In this week’s issue: the International Crisis Group releases a report warning of wider conflict in Sudan, ethnic ceasefire militias in Burma increase opium production to purchase weapons, and the Lord’s Resistance Army threatens a repeat of last year’s Christmas massacre in DR Congo
Areas of Concern
- Bahr Idriss Abu Garda will reportedly accept the decision of the ICC judges and is prepared to face a possible indictment for an attack on AU peacekeepers at Haskinita in 2007.
- International Crisis Group released a new report on Sudan, stating that with the upcoming elections and the continuing crisis in Darfur, Sudan is under threat of a wider conflict. At this moment, the role of international actors is crucial, and progress needs to be made on: legal reforms, referendums for South Sudan and Abyei, a Darfur peace agreement including provisions related to the national elections and how two independent Sudanese states would relate to each other after a possible independence declaration. Read the full report here.
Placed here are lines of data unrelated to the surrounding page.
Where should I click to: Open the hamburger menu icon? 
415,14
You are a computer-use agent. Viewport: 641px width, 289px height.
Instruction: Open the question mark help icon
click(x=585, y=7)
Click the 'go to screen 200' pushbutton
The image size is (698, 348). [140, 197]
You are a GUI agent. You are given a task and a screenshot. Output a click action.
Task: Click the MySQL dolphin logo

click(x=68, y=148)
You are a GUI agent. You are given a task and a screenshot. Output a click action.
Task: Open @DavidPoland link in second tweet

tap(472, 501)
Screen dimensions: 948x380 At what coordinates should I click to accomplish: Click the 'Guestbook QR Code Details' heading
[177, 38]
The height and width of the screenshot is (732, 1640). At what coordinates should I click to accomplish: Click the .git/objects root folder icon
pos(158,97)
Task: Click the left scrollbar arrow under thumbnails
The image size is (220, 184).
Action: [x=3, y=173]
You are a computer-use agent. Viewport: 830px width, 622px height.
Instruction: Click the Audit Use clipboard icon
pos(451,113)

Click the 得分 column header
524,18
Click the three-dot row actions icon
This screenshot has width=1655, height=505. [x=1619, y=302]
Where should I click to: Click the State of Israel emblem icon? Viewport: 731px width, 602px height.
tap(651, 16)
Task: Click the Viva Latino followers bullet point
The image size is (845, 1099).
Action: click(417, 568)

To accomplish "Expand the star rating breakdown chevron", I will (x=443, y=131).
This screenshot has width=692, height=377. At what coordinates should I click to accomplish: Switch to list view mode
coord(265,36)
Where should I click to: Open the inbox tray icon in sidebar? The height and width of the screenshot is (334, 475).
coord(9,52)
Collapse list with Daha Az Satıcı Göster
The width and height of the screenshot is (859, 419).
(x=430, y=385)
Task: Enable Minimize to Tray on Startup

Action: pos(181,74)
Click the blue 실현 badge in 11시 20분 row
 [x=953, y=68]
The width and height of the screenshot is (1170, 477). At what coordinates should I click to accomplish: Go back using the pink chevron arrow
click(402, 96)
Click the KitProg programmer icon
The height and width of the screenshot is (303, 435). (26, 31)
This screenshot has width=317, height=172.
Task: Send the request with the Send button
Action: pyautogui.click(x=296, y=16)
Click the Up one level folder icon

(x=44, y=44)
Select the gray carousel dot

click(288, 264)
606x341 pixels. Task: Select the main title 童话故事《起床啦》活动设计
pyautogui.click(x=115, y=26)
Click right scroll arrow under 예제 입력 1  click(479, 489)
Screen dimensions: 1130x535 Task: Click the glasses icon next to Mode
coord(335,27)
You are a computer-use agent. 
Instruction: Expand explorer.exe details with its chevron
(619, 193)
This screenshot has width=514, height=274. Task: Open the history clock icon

- A delegation of the United States Commission on International Religious Freedom held a press conference with Congressmen Wolf, Payne and Smith, where they argued that the Obama administration’s policy of engagement with the Sudanese government is not working and that the government should alter its policy towards Sudan, with the President taking a stronger role in the policy.
- Ethnic ceasefire militias in Shan State have reportedly increased opium production to purchase weapons in the event of renewed hostilities. According to the UN Office on Drugs and Crime, opium cultivation has increased by 11% this year, with Shan State supplying 95% of Burmese opium.
- The Democratic Karen Buddhist Army is reportedly involved in human trafficking where they sell migrant workers crossing the Burma-Thai border to fishermen along the border.
- Vijay Nambiar, currently serving as Chief of Staff to Secretary-General Ban Ki-Moon will reportedly succeed Ibrahim Gambari as the U.N. Special Envoy to Burma
Democratic Republic of Congo
- Human Rights Watch released a new report detailing human rights violations in eastern DR Congo since the beginning of the anti-FDLR Kimia II operation. Since January, more than 1,400 civilians have been killed in the east, including numerous instances of reprisal attacks carried out against civilians by members of the FDLR and FARDC.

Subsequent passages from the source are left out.